DATA RECORDS:
★ ★ ★
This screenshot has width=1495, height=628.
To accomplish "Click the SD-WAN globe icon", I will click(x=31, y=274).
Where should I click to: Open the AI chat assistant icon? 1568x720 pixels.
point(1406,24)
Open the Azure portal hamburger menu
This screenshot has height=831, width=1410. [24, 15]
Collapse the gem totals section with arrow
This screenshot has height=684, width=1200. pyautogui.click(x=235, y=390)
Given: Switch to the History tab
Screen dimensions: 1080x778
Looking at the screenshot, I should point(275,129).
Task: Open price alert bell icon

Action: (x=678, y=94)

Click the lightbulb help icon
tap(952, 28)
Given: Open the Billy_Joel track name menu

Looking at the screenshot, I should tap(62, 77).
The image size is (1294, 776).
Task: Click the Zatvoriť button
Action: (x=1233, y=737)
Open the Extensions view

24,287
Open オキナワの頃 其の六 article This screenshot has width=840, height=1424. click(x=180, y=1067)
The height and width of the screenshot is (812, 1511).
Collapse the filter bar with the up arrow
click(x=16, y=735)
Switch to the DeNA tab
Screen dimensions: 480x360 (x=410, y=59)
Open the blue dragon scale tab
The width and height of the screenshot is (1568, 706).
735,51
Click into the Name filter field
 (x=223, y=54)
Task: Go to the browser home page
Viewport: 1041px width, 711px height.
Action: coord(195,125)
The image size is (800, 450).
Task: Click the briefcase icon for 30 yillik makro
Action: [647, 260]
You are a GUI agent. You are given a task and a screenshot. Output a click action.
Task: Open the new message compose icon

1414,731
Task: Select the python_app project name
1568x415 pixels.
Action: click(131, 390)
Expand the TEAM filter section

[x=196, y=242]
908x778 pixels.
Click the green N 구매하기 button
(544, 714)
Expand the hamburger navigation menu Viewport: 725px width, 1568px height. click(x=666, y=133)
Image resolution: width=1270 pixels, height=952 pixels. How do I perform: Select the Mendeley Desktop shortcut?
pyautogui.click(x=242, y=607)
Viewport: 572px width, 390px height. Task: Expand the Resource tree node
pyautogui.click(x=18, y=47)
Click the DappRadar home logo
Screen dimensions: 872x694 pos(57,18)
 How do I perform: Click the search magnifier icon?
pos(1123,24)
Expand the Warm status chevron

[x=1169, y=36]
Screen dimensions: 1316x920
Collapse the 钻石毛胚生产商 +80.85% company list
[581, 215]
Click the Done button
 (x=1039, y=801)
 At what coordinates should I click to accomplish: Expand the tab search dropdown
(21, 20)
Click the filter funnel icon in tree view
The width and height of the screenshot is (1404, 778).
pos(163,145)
★ ★ ★
WHAT IS REQUIRED: In your answer, print every entry exactly as it appears.

WRITTEN SOLUTION:
This screenshot has width=1495, height=628.
To accomplish "Click the SD-WAN globe icon", I will click(x=31, y=274).
Where should I click to: Open the AI chat assistant icon? 1568x720 pixels.
point(1406,24)
Open the Azure portal hamburger menu
This screenshot has height=831, width=1410. [24, 15]
Collapse the gem totals section with arrow
This screenshot has height=684, width=1200. pyautogui.click(x=235, y=390)
Given: Switch to the History tab
Screen dimensions: 1080x778
Looking at the screenshot, I should point(275,129).
Task: Open price alert bell icon

Action: (x=678, y=94)

Click the lightbulb help icon
tap(952, 28)
Given: Open the Billy_Joel track name menu

Looking at the screenshot, I should tap(62, 77).
The image size is (1294, 776).
Task: Click the Zatvoriť button
Action: (x=1233, y=737)
Open the Extensions view

24,287
Open オキナワの頃 其の六 article This screenshot has width=840, height=1424. click(x=180, y=1067)
The height and width of the screenshot is (812, 1511).
Collapse the filter bar with the up arrow
click(x=16, y=735)
Switch to the DeNA tab
Screen dimensions: 480x360 (x=410, y=59)
Open the blue dragon scale tab
The width and height of the screenshot is (1568, 706).
735,51
Click into the Name filter field
 (x=223, y=54)
Task: Go to the browser home page
Viewport: 1041px width, 711px height.
Action: coord(195,125)
The image size is (800, 450).
Task: Click the briefcase icon for 30 yillik makro
Action: [647, 260]
You are a GUI agent. You are given a task and a screenshot. Output a click action.
Task: Open the new message compose icon

1414,731
Task: Select the python_app project name
1568x415 pixels.
Action: click(131, 390)
Expand the TEAM filter section

[x=196, y=242]
908x778 pixels.
Click the green N 구매하기 button
(544, 714)
Expand the hamburger navigation menu Viewport: 725px width, 1568px height. click(x=666, y=133)
Image resolution: width=1270 pixels, height=952 pixels. How do I perform: Select the Mendeley Desktop shortcut?
pyautogui.click(x=242, y=607)
Viewport: 572px width, 390px height. Task: Expand the Resource tree node
pyautogui.click(x=18, y=47)
Click the DappRadar home logo
Screen dimensions: 872x694 pos(57,18)
 How do I perform: Click the search magnifier icon?
pos(1123,24)
Expand the Warm status chevron

[x=1169, y=36]
Screen dimensions: 1316x920
Collapse the 钻石毛胚生产商 +80.85% company list
[581, 215]
Click the Done button
 (x=1039, y=801)
 At what coordinates should I click to accomplish: Expand the tab search dropdown
(21, 20)
Click the filter funnel icon in tree view
The width and height of the screenshot is (1404, 778).
pos(163,145)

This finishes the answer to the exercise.